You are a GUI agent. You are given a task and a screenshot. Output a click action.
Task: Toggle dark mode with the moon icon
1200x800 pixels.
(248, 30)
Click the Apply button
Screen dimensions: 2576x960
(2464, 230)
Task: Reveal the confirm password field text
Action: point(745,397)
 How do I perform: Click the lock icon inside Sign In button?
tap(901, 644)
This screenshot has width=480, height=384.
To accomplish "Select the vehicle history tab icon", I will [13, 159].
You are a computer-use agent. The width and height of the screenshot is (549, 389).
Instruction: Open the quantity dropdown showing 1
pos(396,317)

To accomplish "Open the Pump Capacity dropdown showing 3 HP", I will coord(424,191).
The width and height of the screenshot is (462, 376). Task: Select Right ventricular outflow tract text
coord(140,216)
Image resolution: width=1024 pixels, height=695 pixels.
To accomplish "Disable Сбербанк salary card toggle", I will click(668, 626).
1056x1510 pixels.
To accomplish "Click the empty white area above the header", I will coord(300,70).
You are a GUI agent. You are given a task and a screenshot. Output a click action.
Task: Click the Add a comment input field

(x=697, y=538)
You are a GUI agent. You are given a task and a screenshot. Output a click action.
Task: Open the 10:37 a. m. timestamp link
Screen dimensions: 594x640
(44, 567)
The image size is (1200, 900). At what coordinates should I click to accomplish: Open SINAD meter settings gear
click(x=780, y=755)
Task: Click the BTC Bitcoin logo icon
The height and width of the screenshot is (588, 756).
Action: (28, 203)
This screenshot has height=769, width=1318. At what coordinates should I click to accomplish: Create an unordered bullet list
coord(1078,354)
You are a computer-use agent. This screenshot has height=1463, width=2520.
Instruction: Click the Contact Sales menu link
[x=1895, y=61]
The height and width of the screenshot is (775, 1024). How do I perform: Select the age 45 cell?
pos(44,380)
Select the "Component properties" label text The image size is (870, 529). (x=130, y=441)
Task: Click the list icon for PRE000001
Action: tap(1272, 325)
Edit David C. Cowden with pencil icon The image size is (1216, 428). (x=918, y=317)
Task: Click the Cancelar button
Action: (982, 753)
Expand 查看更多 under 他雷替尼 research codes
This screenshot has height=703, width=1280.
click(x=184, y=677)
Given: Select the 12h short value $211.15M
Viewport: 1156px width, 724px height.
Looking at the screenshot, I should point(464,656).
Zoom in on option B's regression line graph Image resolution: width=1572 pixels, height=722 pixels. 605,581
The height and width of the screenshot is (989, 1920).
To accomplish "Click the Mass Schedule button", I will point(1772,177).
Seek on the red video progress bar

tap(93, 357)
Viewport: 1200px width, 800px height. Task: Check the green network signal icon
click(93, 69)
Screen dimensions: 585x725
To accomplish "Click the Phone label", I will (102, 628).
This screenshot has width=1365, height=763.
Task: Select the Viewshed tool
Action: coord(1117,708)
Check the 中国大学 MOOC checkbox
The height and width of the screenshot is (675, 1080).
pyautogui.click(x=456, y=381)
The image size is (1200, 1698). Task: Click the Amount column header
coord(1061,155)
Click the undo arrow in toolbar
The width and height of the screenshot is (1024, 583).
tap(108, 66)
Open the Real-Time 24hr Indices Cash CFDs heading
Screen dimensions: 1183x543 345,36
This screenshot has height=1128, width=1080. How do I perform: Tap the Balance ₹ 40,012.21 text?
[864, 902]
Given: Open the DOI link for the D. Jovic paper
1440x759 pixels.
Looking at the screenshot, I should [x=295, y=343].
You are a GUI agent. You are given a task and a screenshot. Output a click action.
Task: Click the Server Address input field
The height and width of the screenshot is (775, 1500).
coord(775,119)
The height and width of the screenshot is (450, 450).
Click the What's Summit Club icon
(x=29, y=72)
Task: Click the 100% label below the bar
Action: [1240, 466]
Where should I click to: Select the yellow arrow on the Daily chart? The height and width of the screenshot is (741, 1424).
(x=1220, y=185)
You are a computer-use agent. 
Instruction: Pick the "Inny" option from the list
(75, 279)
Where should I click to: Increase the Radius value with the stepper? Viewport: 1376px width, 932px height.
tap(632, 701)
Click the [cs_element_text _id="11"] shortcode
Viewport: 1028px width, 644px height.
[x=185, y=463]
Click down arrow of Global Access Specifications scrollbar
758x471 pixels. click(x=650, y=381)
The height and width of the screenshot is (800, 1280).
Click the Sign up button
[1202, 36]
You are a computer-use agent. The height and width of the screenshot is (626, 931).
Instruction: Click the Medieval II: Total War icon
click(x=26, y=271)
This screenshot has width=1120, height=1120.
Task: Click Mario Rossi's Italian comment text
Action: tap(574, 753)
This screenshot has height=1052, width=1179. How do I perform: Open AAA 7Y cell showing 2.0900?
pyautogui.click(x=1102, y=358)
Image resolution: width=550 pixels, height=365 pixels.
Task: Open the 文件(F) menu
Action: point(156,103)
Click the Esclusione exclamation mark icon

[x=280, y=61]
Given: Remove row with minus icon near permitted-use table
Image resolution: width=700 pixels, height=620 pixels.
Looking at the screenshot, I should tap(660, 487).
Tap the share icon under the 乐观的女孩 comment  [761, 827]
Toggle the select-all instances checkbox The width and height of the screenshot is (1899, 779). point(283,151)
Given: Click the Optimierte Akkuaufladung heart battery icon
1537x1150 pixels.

═══

Repeat the entries above verbatim, but only from the line that has "The image size is (1200, 1698)." down to the line that has "The height and width of the screenshot is (800, 1280).", inclusive.

■ EXERCISE RESULT:
The image size is (1200, 1698). Task: Click the Amount column header
coord(1061,155)
Click the undo arrow in toolbar
The width and height of the screenshot is (1024, 583).
tap(108, 66)
Open the Real-Time 24hr Indices Cash CFDs heading
Screen dimensions: 1183x543 345,36
This screenshot has height=1128, width=1080. How do I perform: Tap the Balance ₹ 40,012.21 text?
[864, 902]
Given: Open the DOI link for the D. Jovic paper
1440x759 pixels.
Looking at the screenshot, I should [x=295, y=343].
You are a GUI agent. You are given a task and a screenshot. Output a click action.
Task: Click the Server Address input field
The height and width of the screenshot is (775, 1500).
coord(775,119)
The height and width of the screenshot is (450, 450).
Click the What's Summit Club icon
(x=29, y=72)
Task: Click the 100% label below the bar
Action: [1240, 466]
Where should I click to: Select the yellow arrow on the Daily chart? The height and width of the screenshot is (741, 1424).
(x=1220, y=185)
You are a computer-use agent. 
Instruction: Pick the "Inny" option from the list
(75, 279)
Where should I click to: Increase the Radius value with the stepper? Viewport: 1376px width, 932px height.
tap(632, 701)
Click the [cs_element_text _id="11"] shortcode
Viewport: 1028px width, 644px height.
[x=185, y=463]
Click down arrow of Global Access Specifications scrollbar
758x471 pixels. click(x=650, y=381)
The height and width of the screenshot is (800, 1280).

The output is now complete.